WITH A STROKE OF HIS pen, amidst a passionate crowd, President Mwai Kibaki, an active figure throughout most of Kenya's 47-year history since independence, ushered in the Second Republic on 27 August 2010.
After a 20-year struggle for a new constitutional order--a struggle that saw scores of political activists, university dons and human rights defenders bludgeoned and maimed--Kenyans rose to the occasion on 4 August when 6,092,593 of them voted overwhelmingly to endorse a new constitution for the country. Some 2,795,059 voted against it.
Three weeks later, the new constitution was promulgated into law in a ceremony never before witnessed in Kenya. The Promulgation Ceremony at the aptly named Uhuru (Swahili for freedom) Park, with a full military parade in tow, saw Kenya say goodbye to the British-engineered Lancaster Constitution of 47 years ago whose first draft, according to President Kibaki, had been scripted in "a bar in downtown Nairobi".
To President Kibaki, the new constitution evoked and yet overshadowed the memories of his youth in Kenya's First Republic which began in 1963. Adorned with the country's highest honour, the Chief of the Golden Heart (CGH), which had never been seen in public before, Kibaki thundered: "This moment marks the decisive conclusion of the 20-year journey in search of a new constitutional order. This new constitution is an embodiment of our best hopes, aspirations, ideals and values for a peaceful and more prosperous nation. It gives us renewed optimism about our country and its future.

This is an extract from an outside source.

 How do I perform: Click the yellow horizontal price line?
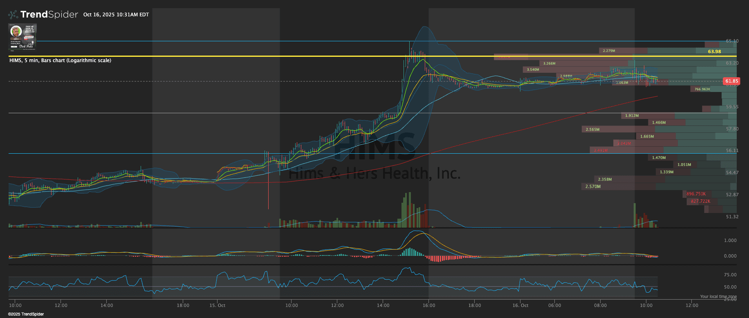pos(245,56)
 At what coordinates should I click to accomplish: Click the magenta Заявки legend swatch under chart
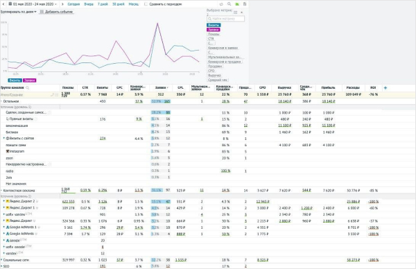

"Some of us were present at the birth of the First Republic. As young leaders, we envisioned turning our newly-born country into a developed nation in a generation or two. A lot has been achieved towards this goal, but much more work needs to be done. As Kenyans we should be proud of making history, as one of the few nations in the world that have successfully replaced their constitution in an atmosphere of peace."
In a ceremony estimated by the Kenyan police to have attracted a gathering of some 500,000 people, and streamed live on TV, radio and the internet, Kenya was reborn.
The event was witnessed by regional leaders such as Yoweri Museveni of Uganda, Paul Kagame of Rwanda, Abdallah Sambi of the Comoros, and Omar El Bashir of Sudan. Former Presidents John Kufuor of Ghana, Olusegun Obasanjo of Nigeria, Daniel arap Moi of Kenya, Benjamin Mkapa of Tanzania, the former UN secretary general Kofi Annan and key representatives from Ethiopia, Somalia and the Seychelles were also present.
Kenya surely rocked on that day and it is still rocking today. An ebullient Prime Minister Raila Odinga, whose family has been involved in the struggle for Kenya's open society, was not left behind. In a speech that excited the crowd, he intoned:
"No one could have thought that out of the bitter harvest of the disputed election [of December 2007] and the violence that pitted our people against each other just two years ago, we would be witnessing today the birth of a national unity that has eluded us for more than 40 years.
"Today we close a long chapter in our history. We put repression, exclusion and heroic struggle behind us once and for all. We have opened a clean new page in our book. On that page we begin writing the story of an equal and just society."
And Odinga was not finished: "We gather here," he continued, "to ratify the pledge we made to ourselves and to the world, that Kenya shall redeem herself and extend the frontiers of democracy and freedom ... The promise of this new beginning will be challenged by our traditional enemies; corruption and negative ethnicity. We must be vigilant and stop corruption from stealing our future and negative ethnicity from weakening our nationhood."
The new constitution's key highlights include a significant redistribution of powers and instituting checks and balances to curb the excesses of the presidency. …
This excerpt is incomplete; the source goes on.